_The records_
(begin)
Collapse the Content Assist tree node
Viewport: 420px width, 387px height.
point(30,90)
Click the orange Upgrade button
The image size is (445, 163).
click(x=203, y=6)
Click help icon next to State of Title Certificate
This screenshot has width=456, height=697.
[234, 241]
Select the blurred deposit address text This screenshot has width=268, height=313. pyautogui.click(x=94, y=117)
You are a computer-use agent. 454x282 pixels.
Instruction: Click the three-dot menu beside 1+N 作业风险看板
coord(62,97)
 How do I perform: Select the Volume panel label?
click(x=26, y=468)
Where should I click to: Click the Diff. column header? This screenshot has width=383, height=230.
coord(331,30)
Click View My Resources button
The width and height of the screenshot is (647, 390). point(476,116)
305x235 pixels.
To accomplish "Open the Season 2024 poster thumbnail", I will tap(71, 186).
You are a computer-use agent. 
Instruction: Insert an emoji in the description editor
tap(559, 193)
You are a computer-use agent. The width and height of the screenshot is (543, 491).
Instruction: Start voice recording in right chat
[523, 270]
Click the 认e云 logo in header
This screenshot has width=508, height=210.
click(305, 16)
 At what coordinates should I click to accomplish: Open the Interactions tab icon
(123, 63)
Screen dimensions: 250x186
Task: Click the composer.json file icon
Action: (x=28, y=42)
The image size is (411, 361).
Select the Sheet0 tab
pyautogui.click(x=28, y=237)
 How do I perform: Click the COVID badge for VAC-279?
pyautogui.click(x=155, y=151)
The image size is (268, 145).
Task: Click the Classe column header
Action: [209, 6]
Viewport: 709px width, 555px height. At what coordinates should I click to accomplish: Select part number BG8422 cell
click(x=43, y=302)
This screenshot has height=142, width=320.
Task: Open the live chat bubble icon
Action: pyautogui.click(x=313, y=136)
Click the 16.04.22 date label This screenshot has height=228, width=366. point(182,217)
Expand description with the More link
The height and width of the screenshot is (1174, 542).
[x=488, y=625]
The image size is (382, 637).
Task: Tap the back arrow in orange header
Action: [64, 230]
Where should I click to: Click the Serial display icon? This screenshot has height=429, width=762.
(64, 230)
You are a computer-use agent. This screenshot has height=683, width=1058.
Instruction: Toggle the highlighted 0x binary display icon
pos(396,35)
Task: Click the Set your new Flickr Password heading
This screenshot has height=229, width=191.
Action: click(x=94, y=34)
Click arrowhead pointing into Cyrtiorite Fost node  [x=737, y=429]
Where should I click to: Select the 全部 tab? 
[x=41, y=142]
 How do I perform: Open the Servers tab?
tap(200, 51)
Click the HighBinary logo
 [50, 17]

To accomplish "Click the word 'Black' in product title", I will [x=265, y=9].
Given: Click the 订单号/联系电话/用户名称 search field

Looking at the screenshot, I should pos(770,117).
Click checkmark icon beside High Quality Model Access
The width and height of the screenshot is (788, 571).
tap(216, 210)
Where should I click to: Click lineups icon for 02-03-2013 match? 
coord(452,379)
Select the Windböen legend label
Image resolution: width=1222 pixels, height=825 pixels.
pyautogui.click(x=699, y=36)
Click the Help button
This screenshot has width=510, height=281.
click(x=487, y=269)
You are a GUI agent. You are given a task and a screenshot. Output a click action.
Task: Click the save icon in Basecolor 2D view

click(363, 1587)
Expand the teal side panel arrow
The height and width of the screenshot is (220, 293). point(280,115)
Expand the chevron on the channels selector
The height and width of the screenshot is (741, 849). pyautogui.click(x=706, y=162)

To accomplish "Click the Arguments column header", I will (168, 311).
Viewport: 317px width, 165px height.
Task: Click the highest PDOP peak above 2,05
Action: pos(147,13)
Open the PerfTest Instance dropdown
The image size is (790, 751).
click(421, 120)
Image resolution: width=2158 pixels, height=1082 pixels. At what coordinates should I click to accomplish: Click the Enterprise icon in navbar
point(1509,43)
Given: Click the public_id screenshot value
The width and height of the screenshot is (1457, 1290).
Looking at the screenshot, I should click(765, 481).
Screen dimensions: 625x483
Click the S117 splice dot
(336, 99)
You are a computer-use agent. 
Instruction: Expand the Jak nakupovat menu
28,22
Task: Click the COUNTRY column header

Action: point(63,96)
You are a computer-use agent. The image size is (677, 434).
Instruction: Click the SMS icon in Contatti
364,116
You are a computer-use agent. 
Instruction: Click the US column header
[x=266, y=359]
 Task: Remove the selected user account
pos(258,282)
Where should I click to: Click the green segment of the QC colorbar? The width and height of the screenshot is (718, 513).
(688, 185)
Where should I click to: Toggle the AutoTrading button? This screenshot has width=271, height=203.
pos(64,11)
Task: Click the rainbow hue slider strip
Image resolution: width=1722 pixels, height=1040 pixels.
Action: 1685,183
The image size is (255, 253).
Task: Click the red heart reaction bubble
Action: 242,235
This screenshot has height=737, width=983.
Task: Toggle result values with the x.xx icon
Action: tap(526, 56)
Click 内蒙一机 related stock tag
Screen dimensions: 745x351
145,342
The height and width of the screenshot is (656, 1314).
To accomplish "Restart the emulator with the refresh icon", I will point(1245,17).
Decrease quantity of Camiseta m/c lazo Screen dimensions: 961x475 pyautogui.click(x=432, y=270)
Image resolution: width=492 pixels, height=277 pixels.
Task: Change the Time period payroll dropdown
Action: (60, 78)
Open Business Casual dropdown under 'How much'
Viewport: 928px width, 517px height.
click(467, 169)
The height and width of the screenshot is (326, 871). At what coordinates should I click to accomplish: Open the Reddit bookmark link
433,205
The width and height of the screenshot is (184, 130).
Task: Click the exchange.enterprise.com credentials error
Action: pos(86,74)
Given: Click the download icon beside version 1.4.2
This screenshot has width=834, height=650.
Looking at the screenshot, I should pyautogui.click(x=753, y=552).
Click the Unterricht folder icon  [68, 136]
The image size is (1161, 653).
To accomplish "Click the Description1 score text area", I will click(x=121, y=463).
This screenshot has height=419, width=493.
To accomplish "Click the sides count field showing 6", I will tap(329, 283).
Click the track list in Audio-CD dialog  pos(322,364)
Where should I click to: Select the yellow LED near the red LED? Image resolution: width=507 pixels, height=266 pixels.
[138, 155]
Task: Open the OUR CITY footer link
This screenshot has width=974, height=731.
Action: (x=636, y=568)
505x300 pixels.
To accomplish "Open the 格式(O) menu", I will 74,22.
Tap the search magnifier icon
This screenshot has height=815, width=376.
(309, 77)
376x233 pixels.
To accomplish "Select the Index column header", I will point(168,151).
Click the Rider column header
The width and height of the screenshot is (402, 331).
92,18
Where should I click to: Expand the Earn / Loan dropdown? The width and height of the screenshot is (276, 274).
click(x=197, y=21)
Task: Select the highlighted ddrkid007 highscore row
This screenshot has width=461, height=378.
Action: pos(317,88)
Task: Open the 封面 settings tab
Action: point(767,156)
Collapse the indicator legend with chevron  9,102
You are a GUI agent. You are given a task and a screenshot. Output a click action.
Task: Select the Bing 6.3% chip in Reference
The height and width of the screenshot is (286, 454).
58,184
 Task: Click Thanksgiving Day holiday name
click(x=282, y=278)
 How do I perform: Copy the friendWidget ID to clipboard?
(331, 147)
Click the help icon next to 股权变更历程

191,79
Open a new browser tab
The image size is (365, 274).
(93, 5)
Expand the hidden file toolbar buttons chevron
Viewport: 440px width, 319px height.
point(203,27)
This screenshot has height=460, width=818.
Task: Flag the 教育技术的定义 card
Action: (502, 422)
(end)
_Set problem_
Can you repeat all of the lines above word for word?

_Written solution_
Collapse the Content Assist tree node
Viewport: 420px width, 387px height.
point(30,90)
Click the orange Upgrade button
The image size is (445, 163).
click(x=203, y=6)
Click help icon next to State of Title Certificate
This screenshot has width=456, height=697.
[234, 241]
Select the blurred deposit address text This screenshot has width=268, height=313. pyautogui.click(x=94, y=117)
You are a computer-use agent. 454x282 pixels.
Instruction: Click the three-dot menu beside 1+N 作业风险看板
coord(62,97)
 How do I perform: Select the Volume panel label?
click(x=26, y=468)
Where should I click to: Click the Diff. column header? This screenshot has width=383, height=230.
coord(331,30)
Click View My Resources button
The width and height of the screenshot is (647, 390). point(476,116)
305x235 pixels.
To accomplish "Open the Season 2024 poster thumbnail", I will tap(71, 186).
You are a computer-use agent. 
Instruction: Insert an emoji in the description editor
tap(559, 193)
You are a computer-use agent. The width and height of the screenshot is (543, 491).
Instruction: Start voice recording in right chat
[523, 270]
Click the 认e云 logo in header
This screenshot has width=508, height=210.
click(305, 16)
 At what coordinates should I click to accomplish: Open the Interactions tab icon
(123, 63)
Screen dimensions: 250x186
Task: Click the composer.json file icon
Action: (x=28, y=42)
The image size is (411, 361).
Select the Sheet0 tab
pyautogui.click(x=28, y=237)
 How do I perform: Click the COVID badge for VAC-279?
pyautogui.click(x=155, y=151)
The image size is (268, 145).
Task: Click the Classe column header
Action: [209, 6]
Viewport: 709px width, 555px height. At what coordinates should I click to accomplish: Select part number BG8422 cell
click(x=43, y=302)
This screenshot has height=142, width=320.
Task: Open the live chat bubble icon
Action: pyautogui.click(x=313, y=136)
Click the 16.04.22 date label This screenshot has height=228, width=366. point(182,217)
Expand description with the More link
The height and width of the screenshot is (1174, 542).
[x=488, y=625]
The image size is (382, 637).
Task: Tap the back arrow in orange header
Action: [64, 230]
Where should I click to: Click the Serial display icon? This screenshot has height=429, width=762.
(64, 230)
You are a computer-use agent. This screenshot has height=683, width=1058.
Instruction: Toggle the highlighted 0x binary display icon
pos(396,35)
Task: Click the Set your new Flickr Password heading
This screenshot has height=229, width=191.
Action: click(x=94, y=34)
Click arrowhead pointing into Cyrtiorite Fost node  [x=737, y=429]
Where should I click to: Select the 全部 tab? 
[x=41, y=142]
 How do I perform: Open the Servers tab?
tap(200, 51)
Click the HighBinary logo
 [50, 17]

To accomplish "Click the word 'Black' in product title", I will [x=265, y=9].
Given: Click the 订单号/联系电话/用户名称 search field

Looking at the screenshot, I should pos(770,117).
Click checkmark icon beside High Quality Model Access
The width and height of the screenshot is (788, 571).
tap(216, 210)
Where should I click to: Click lineups icon for 02-03-2013 match? 
coord(452,379)
Select the Windböen legend label
Image resolution: width=1222 pixels, height=825 pixels.
pyautogui.click(x=699, y=36)
Click the Help button
This screenshot has width=510, height=281.
click(x=487, y=269)
You are a GUI agent. You are given a task and a screenshot. Output a click action.
Task: Click the save icon in Basecolor 2D view

click(363, 1587)
Expand the teal side panel arrow
The height and width of the screenshot is (220, 293). point(280,115)
Expand the chevron on the channels selector
The height and width of the screenshot is (741, 849). pyautogui.click(x=706, y=162)

To accomplish "Click the Arguments column header", I will (168, 311).
Viewport: 317px width, 165px height.
Task: Click the highest PDOP peak above 2,05
Action: pos(147,13)
Open the PerfTest Instance dropdown
The image size is (790, 751).
click(421, 120)
Image resolution: width=2158 pixels, height=1082 pixels. At what coordinates should I click to accomplish: Click the Enterprise icon in navbar
point(1509,43)
Given: Click the public_id screenshot value
The width and height of the screenshot is (1457, 1290).
Looking at the screenshot, I should click(765, 481).
Screen dimensions: 625x483
Click the S117 splice dot
(336, 99)
You are a computer-use agent. 
Instruction: Expand the Jak nakupovat menu
28,22
Task: Click the COUNTRY column header

Action: point(63,96)
You are a computer-use agent. The image size is (677, 434).
Instruction: Click the SMS icon in Contatti
364,116
You are a computer-use agent. 
Instruction: Click the US column header
[x=266, y=359]
 Task: Remove the selected user account
pos(258,282)
Where should I click to: Click the green segment of the QC colorbar? The width and height of the screenshot is (718, 513).
(688, 185)
Where should I click to: Toggle the AutoTrading button? This screenshot has width=271, height=203.
pos(64,11)
Task: Click the rainbow hue slider strip
Image resolution: width=1722 pixels, height=1040 pixels.
Action: 1685,183
The image size is (255, 253).
Task: Click the red heart reaction bubble
Action: 242,235
This screenshot has height=737, width=983.
Task: Toggle result values with the x.xx icon
Action: tap(526, 56)
Click 内蒙一机 related stock tag
Screen dimensions: 745x351
145,342
The height and width of the screenshot is (656, 1314).
To accomplish "Restart the emulator with the refresh icon", I will point(1245,17).
Decrease quantity of Camiseta m/c lazo Screen dimensions: 961x475 pyautogui.click(x=432, y=270)
Image resolution: width=492 pixels, height=277 pixels.
Task: Change the Time period payroll dropdown
Action: (60, 78)
Open Business Casual dropdown under 'How much'
Viewport: 928px width, 517px height.
click(467, 169)
The height and width of the screenshot is (326, 871). At what coordinates should I click to accomplish: Open the Reddit bookmark link
433,205
The width and height of the screenshot is (184, 130).
Task: Click the exchange.enterprise.com credentials error
Action: pos(86,74)
Given: Click the download icon beside version 1.4.2
This screenshot has width=834, height=650.
Looking at the screenshot, I should pyautogui.click(x=753, y=552).
Click the Unterricht folder icon  [68, 136]
The image size is (1161, 653).
To accomplish "Click the Description1 score text area", I will click(x=121, y=463).
This screenshot has height=419, width=493.
To accomplish "Click the sides count field showing 6", I will tap(329, 283).
Click the track list in Audio-CD dialog  pos(322,364)
Where should I click to: Select the yellow LED near the red LED? Image resolution: width=507 pixels, height=266 pixels.
[138, 155]
Task: Open the OUR CITY footer link
This screenshot has width=974, height=731.
Action: (x=636, y=568)
505x300 pixels.
To accomplish "Open the 格式(O) menu", I will 74,22.
Tap the search magnifier icon
This screenshot has height=815, width=376.
(309, 77)
376x233 pixels.
To accomplish "Select the Index column header", I will point(168,151).
Click the Rider column header
The width and height of the screenshot is (402, 331).
92,18
Where should I click to: Expand the Earn / Loan dropdown? The width and height of the screenshot is (276, 274).
click(x=197, y=21)
Task: Select the highlighted ddrkid007 highscore row
This screenshot has width=461, height=378.
Action: pos(317,88)
Task: Open the 封面 settings tab
Action: point(767,156)
Collapse the indicator legend with chevron  9,102
You are a GUI agent. You are given a task and a screenshot. Output a click action.
Task: Select the Bing 6.3% chip in Reference
The height and width of the screenshot is (286, 454).
58,184
 Task: Click Thanksgiving Day holiday name
click(x=282, y=278)
 How do I perform: Copy the friendWidget ID to clipboard?
(331, 147)
Click the help icon next to 股权变更历程

191,79
Open a new browser tab
The image size is (365, 274).
(93, 5)
Expand the hidden file toolbar buttons chevron
Viewport: 440px width, 319px height.
point(203,27)
This screenshot has height=460, width=818.
Task: Flag the 教育技术的定义 card
Action: (502, 422)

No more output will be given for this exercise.